#### Excerto selecionado ####
37 - Entende o recorrente que a decisão do Tribunal “a quo” violou, por erro de interpretação e aplicação, o disposto no art. 109º nº 1 do CP, ao decretar a perda de objectos que se não destinaram à prática de um facto ilícito típico, pelo que deve ser revogado, por ilegal, e substituído por um que mande entregar ao recorrente as armas e os cartuchos apreendidas e legalizadas, licitamente detidas pelo mesmo, identificadas a fls. 75 a 92 dos autos.
38 - A decisão recorrida, do mesmo passo, viola ainda o disposto no art. 18º nº 2 e 62º da CRP, ao criar, com a interpretação que faz do art.109º nº 1 do CP, uma restrição desnecessária, desadequada e desproporcional ao direito de propriedade do recorrente relativo às armas apreendidas.
####
### Enunciado do exercício
Reescreva de forma mais breve o parágrafo do excerto que começa por “Entende o recorrente”, conservando os factos principais. A listagem provém de outra fonte.
#### Registos de dados ####
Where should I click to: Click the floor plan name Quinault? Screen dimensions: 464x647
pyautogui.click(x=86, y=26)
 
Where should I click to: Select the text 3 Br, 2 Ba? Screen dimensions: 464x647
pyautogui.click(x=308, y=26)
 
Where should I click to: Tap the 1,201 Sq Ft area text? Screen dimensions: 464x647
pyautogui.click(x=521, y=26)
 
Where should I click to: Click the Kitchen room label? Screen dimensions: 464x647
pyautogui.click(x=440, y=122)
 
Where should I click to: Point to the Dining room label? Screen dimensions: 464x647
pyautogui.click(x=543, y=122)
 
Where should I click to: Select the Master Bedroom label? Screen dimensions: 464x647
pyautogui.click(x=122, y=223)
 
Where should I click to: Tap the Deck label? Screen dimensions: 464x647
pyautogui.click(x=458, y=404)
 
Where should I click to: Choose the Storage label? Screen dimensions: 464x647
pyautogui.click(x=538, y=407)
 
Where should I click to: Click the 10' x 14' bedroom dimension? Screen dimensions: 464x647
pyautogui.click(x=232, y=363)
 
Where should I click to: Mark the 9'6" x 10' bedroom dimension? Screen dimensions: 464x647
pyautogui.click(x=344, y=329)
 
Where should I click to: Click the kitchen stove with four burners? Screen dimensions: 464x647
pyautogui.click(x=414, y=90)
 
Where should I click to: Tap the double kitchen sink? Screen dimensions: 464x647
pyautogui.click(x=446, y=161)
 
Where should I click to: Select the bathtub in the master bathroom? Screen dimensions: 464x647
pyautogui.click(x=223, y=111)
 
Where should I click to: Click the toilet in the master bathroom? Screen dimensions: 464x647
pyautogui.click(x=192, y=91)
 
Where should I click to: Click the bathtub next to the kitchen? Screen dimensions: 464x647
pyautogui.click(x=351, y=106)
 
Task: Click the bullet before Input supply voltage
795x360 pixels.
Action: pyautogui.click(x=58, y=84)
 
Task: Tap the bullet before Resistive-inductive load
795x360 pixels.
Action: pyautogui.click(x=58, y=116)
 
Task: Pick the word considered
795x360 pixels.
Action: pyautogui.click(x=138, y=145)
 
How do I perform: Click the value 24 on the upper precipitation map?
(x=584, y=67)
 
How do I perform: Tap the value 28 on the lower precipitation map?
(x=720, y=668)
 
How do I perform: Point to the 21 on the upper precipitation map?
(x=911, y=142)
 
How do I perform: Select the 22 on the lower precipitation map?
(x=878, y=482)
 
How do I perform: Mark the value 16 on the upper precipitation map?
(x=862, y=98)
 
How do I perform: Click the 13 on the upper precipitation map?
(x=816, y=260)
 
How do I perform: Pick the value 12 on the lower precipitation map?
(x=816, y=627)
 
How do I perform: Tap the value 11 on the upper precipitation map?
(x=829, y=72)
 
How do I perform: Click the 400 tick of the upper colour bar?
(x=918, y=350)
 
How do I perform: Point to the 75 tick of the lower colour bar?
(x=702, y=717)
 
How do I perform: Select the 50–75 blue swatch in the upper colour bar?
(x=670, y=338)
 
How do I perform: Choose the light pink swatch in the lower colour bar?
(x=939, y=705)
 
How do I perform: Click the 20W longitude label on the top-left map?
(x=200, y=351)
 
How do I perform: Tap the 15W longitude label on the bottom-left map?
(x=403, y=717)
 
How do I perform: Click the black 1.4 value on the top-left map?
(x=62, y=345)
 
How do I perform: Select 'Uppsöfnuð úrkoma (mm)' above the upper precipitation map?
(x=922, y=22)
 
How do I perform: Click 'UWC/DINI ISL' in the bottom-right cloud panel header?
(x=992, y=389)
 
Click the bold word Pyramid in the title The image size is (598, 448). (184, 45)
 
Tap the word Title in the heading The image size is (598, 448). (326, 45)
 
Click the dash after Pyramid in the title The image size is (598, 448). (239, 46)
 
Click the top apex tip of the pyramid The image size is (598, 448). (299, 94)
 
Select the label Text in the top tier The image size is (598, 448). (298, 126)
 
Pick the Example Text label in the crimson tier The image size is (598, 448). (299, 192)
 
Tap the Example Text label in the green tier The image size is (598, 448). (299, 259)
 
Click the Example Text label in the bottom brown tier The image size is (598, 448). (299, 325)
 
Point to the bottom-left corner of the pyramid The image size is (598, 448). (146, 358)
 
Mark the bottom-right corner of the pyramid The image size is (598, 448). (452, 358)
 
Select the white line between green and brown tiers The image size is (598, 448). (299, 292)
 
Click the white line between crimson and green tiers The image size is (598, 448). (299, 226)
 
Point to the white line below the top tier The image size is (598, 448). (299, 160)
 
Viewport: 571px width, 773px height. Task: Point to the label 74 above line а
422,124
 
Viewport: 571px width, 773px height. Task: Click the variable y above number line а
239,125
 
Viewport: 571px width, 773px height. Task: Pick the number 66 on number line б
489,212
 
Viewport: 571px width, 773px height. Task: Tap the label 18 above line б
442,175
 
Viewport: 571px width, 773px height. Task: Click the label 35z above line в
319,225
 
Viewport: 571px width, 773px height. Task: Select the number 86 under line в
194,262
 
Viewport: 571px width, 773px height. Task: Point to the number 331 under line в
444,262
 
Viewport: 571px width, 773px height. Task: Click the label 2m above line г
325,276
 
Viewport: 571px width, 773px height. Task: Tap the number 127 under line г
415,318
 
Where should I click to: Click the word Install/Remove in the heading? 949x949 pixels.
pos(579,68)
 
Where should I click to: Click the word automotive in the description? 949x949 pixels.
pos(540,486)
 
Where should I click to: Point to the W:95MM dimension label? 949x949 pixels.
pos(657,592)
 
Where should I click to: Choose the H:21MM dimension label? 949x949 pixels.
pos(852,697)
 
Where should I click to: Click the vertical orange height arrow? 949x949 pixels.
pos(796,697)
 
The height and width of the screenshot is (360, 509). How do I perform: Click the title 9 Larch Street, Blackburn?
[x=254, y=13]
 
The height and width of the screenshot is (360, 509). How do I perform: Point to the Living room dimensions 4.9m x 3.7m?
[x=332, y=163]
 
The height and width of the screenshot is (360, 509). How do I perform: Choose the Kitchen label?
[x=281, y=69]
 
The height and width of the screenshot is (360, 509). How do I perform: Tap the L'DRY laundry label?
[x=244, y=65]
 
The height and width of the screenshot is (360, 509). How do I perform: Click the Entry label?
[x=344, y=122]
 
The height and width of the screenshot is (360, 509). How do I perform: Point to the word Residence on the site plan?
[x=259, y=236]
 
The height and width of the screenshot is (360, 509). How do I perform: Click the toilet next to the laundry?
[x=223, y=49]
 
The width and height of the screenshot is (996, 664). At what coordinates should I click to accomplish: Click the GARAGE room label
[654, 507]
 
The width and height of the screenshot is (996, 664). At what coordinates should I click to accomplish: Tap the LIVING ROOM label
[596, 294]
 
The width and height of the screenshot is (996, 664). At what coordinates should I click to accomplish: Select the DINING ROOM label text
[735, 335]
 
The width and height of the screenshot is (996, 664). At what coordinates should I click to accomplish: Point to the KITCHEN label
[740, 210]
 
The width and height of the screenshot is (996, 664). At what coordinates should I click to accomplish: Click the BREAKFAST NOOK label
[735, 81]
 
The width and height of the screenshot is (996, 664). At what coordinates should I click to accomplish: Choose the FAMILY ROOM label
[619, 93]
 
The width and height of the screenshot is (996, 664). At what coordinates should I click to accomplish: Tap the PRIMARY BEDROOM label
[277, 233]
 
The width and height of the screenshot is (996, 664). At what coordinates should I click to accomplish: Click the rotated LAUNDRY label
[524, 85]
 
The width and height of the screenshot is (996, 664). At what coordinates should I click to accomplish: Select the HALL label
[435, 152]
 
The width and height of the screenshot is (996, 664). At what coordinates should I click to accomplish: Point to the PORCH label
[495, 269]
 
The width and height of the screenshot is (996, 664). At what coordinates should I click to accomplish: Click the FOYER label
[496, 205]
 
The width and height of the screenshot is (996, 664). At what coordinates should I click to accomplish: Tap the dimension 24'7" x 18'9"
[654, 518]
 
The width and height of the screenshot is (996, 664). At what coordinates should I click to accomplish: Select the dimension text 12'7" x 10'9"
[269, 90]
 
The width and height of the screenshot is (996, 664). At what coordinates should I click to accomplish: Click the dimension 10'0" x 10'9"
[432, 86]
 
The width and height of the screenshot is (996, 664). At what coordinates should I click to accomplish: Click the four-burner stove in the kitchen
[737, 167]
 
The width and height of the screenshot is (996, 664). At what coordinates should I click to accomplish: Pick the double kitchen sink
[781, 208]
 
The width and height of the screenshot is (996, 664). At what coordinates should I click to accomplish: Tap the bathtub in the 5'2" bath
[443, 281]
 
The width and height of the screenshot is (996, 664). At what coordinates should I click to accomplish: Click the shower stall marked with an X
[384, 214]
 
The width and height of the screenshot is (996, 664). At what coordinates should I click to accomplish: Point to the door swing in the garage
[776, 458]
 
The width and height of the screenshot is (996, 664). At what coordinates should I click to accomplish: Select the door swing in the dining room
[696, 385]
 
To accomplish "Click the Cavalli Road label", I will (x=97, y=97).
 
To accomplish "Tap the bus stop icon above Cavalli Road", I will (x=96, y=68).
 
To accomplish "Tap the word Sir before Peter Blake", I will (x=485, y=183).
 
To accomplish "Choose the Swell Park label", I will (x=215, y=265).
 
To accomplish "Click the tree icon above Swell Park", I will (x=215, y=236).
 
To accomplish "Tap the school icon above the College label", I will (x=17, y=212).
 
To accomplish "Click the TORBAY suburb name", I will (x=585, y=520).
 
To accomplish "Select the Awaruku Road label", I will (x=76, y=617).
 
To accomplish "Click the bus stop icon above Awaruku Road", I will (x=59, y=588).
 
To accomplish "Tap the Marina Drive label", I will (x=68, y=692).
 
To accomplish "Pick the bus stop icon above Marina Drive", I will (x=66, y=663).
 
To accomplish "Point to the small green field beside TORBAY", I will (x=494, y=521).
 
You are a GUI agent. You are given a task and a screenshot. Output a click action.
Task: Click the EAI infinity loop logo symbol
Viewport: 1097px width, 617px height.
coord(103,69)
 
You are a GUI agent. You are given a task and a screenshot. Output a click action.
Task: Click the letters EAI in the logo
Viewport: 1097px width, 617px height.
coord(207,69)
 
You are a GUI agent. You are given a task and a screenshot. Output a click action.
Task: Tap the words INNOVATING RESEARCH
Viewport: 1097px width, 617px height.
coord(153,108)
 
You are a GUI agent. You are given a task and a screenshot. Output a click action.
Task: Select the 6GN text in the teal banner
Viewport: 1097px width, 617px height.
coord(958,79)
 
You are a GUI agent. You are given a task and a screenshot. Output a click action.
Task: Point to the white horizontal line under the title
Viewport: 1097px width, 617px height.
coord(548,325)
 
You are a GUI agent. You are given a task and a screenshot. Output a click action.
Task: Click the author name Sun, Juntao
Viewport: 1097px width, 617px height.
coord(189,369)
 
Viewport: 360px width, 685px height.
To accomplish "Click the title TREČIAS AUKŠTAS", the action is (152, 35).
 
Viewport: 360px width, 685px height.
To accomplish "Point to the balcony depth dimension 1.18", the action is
####
### Resolução do exercício
Para o recorrente, o Tribunal “a quo” violou o art. 109.º n.º 1 do CP, por erro de interpretação e aplicação, ao decretar a perda de objetos não destinados à prática de um facto ilícito típico. Por isso, a decisão deve ser revogada, por ilegal, e substituída por outra que lhe mande entregar as armas e os cartuchos apreendidos e legalizados, licitamente detidos por ele e identificados a fls. 75 a 92 dos autos.